Being an empathetic coach

Coaching is an essential skill for any manager.  It is also a weighty responsibility for anyone to carry. No two people are the same and therefore no approach to coaching can be the same.  This is where coaching often becomes challenging for the majority of leaders.  As managers we are comfortable with process and procedures; we are at ease with a formula or a ‘how to’ guide. Sadly with coaching, you can’t force someone to want to develop their skills.  Those typical management approaches are fruitless in the coaching environment.  Managers often try to handle people in the way they would like to be handled making the wrong assumption that because they prefer a certain approach those whom they coach will want the same.  The secret to coaching is connection.  You need to be able to connect with other people.  It is through this connection that you can start to inspire them to want to do better.  Connection is what allows you the ‘in’ to help others grow.  Connection grows through empathy and that is a prevalent trait for any coach.

What is empathy?  It is the ability to not only understand another person’s point of view but to also experience their emotions.  Empathy is the ability to ‘put yourself in someone else’s shoes.’ Without empathy other people remain distant and disconnected from us; the other person remains a kind of blurry image that we’re not really sure what to make of it. Now it is important that we distinguish between empathy and sympathy.  Empathy is good in coaching, sympathy is not.  Sympathy involves you actually being affected by the other person’s experience and feelings.  The presence of sympathy in coaching can result in you being influenced by the client’s emotions, removing all objectivity from the prevailing conversation. Empathy, however, allows a coach to stand in the shoes of those they are coaching and see the coachee’s reality with understanding but without being influenced by what they observe.  Empathy allows us to get close, but not too close.

To be a better coach we need to be more empathetic!

As a coach, you need to develop a willingness to accept the differences in people.  The world would be a boring place if we all thought and behaved in the same way.  It would be dull and monotone if we all looked the same and if we had all done the same things.  It is our differences that make us so interesting to one another.

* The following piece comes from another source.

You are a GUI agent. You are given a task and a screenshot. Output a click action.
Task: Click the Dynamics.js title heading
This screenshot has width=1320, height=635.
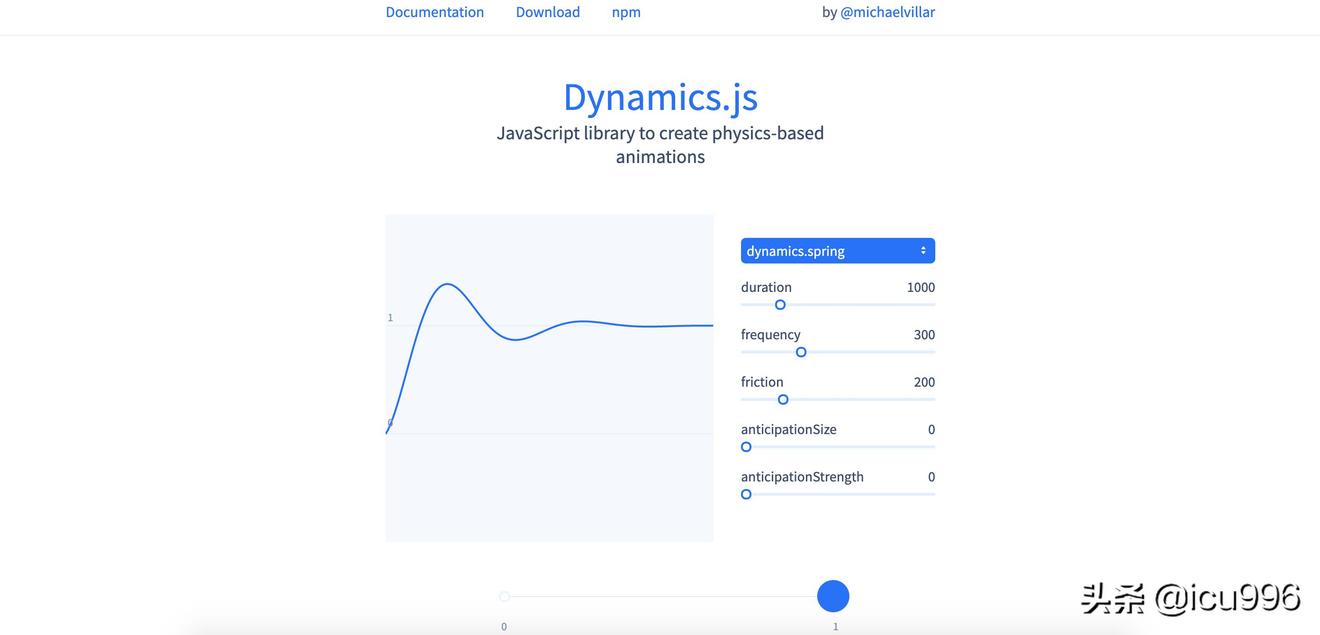point(660,97)
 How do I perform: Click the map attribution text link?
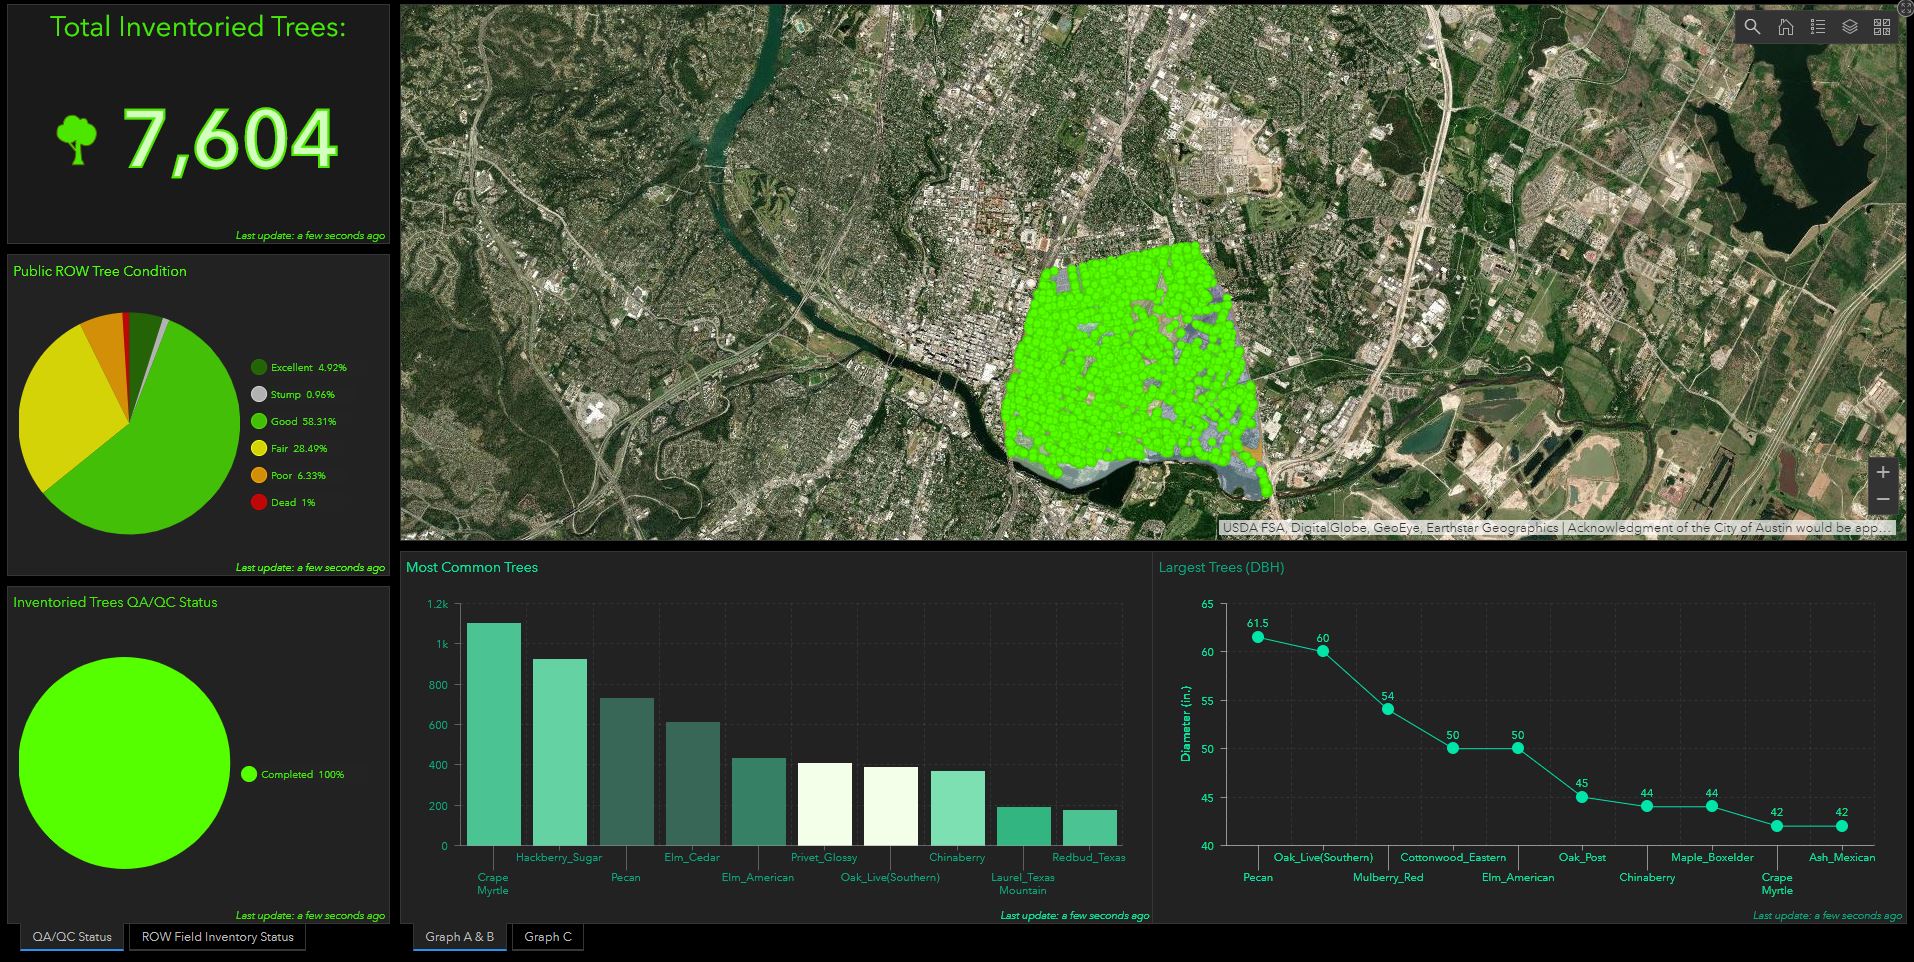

We, as coaches, have to acknowledge that differences exists within each of us.  We have to be willing to accept that everyone’s experience is true.  True to them.  We can all experience the same event, but we may all interpret it differently.  No one is wrong.  It’s like taking a picture of the same mountain from different positions – it’s not going to be the same picture – maybe similar but not the same.  We have to be ready and willing to accept that it’s ok for people to see things differently.  

You need to regularly ask others for their perspectives and/or feelings about a situation.  Ask them how they see the world?  What is the truth they see or feel from that experience? Accepting that others may see and experience the world differently is just one step.  The next step is to encourage them to share what they observed or felt.  Explore – with them – what it was that resonated for them around a situation.  Seek to understand what they saw and/or felt.  Take a journey through the world as they see it.  Probe that experience to develop clarity around what they see.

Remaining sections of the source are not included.